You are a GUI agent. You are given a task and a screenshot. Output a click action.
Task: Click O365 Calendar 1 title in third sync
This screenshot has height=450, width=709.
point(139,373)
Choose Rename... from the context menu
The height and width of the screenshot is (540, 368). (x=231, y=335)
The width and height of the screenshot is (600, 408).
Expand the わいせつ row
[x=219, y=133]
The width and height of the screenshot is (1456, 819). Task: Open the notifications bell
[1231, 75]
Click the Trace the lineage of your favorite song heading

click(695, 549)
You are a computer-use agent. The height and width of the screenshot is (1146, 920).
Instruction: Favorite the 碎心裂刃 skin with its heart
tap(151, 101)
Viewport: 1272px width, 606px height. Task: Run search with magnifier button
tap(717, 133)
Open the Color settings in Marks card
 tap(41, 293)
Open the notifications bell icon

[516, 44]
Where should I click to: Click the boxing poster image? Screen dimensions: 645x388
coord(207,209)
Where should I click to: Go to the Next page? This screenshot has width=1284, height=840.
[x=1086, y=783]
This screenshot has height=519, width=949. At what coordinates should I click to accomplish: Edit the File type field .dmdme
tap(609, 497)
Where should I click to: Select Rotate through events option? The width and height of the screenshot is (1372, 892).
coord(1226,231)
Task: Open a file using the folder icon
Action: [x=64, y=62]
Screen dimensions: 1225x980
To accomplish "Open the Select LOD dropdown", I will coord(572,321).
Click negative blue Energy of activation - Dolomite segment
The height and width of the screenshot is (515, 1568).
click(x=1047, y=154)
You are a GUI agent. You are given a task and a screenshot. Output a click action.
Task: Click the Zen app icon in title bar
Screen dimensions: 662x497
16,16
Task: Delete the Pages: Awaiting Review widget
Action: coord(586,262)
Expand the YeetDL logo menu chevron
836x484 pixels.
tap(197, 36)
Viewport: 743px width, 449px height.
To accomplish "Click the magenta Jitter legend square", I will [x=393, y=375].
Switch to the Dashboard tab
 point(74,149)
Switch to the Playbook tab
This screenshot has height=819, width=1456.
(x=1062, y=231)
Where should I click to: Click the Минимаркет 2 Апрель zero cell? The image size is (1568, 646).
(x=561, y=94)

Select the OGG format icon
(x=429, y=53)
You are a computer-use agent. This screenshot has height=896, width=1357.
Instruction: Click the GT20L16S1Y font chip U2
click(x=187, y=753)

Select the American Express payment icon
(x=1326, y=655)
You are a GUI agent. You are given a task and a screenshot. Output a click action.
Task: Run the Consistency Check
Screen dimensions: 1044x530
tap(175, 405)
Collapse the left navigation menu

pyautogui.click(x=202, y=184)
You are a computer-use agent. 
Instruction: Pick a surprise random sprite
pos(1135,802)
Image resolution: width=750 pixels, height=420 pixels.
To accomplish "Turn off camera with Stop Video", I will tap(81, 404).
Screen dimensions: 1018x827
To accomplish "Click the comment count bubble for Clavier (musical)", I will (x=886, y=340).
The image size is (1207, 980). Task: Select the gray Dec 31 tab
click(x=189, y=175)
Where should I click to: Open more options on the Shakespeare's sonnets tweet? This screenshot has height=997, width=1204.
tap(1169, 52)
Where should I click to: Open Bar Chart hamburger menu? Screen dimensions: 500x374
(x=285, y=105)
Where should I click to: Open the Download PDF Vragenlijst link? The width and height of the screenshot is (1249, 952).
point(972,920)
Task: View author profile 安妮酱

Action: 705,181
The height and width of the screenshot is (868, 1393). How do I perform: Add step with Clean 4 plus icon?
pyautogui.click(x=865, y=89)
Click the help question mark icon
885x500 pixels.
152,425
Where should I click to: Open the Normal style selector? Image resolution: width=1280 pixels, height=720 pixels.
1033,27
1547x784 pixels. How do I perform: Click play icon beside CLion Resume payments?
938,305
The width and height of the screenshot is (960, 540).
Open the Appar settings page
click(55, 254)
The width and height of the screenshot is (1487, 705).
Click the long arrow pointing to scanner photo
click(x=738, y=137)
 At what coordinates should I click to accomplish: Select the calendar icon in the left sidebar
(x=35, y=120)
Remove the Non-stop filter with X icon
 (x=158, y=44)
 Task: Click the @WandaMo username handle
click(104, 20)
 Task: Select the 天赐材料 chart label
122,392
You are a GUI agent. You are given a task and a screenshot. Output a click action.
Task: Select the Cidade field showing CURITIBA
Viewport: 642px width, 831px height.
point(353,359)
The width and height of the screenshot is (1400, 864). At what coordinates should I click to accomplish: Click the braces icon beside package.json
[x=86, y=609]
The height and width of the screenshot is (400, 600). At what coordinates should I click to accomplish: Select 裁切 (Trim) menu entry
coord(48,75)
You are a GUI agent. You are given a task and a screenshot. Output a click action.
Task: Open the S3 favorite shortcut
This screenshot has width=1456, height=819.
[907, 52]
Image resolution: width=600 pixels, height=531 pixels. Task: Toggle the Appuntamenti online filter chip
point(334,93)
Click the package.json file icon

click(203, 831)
———
### The exercise
Arrange everything in the records above, from the line containing "You are a computer-use agent. This" down to the line containing "pyautogui.click(x=202, y=184)", as a numbered list, leaving out blank lines.

### Task output
1. You are a computer-use agent. This screenshot has height=896, width=1357.
2. Instruction: Click the GT20L16S1Y font chip U2
3. click(x=187, y=753)
4. Select the American Express payment icon
5. (x=1326, y=655)
6. You are a GUI agent. You are given a task and a screenshot. Output a click action.
7. Task: Run the Consistency Check
8. Screen dimensions: 1044x530
9. tap(175, 405)
10. Collapse the left navigation menu
11. pyautogui.click(x=202, y=184)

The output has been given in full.